Schema description coverage is 100%, so the schema already documents all 8 parameters thoroughly. The description adds no parameter-specific information beyond what's in the schema. According to scoring rules, when schema coverage is high (>80%), the baseline is 3 even with no param info in the description, which applies here.

Input schemas describe structure but not intent. Descriptions should explain non-obvious parameter relationships and valid value ranges.

Purpose3/5

Does the description clearly state what the tool does and how it differs from similar tools?

The description 'Force-directed graph drawing for visualization' states the general purpose (graph drawing) and technique (force-directed), but it's vague about what specific resource it operates on and doesn't distinguish from sibling tools like 'paga', 'dendrogram', or 'embedding_density' which also create visualizations. It lacks the specificity needed for clear tool selection.

Agents choose between tools based on descriptions.

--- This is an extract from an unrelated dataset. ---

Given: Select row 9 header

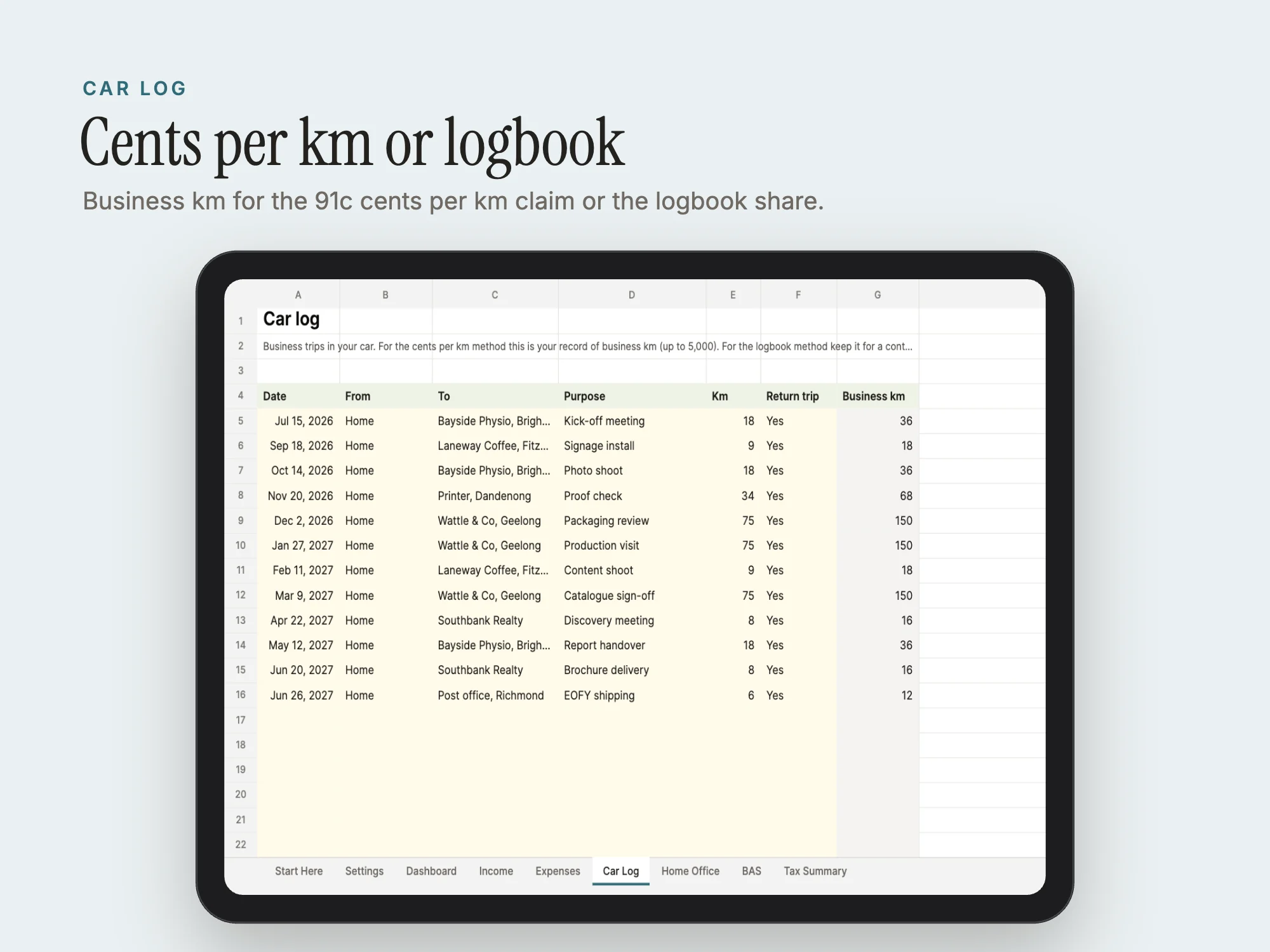Looking at the screenshot, I should tap(241, 520).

A clear purpose with a specific verb and resource helps agents select the right tool.

Usage Guidelines2/5

Does the description explain when to use this tool, when not to, or what alternatives exist?

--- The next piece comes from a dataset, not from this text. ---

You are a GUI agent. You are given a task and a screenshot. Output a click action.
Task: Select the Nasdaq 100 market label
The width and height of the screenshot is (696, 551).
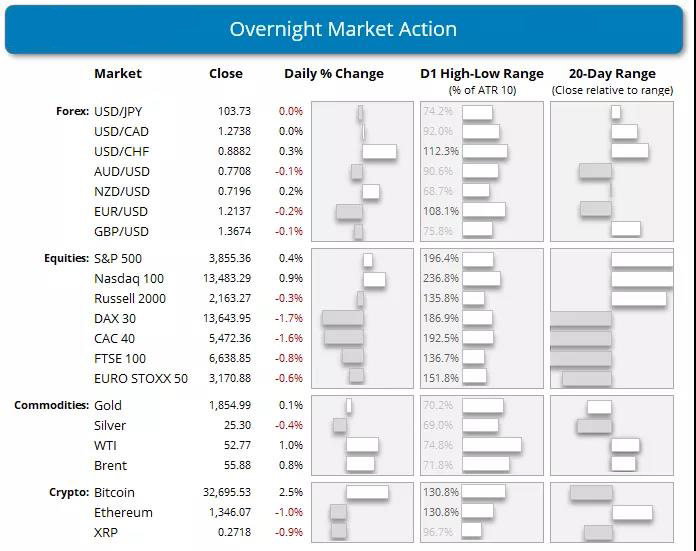coord(128,279)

The description provides no guidance on when to use this tool versus alternatives. With many sibling tools for visualization (e.g., 'paga', 'dendrogram', 'pl_embedding'), there's no indication of what makes 'draw_graph' distinct or appropriate for certain scenarios over others. This leaves the agent guessing about proper tool selection.

Agents often have multiple tools that could apply. Explicit usage guidance like "use X instead of Y when Z" prevents misuse.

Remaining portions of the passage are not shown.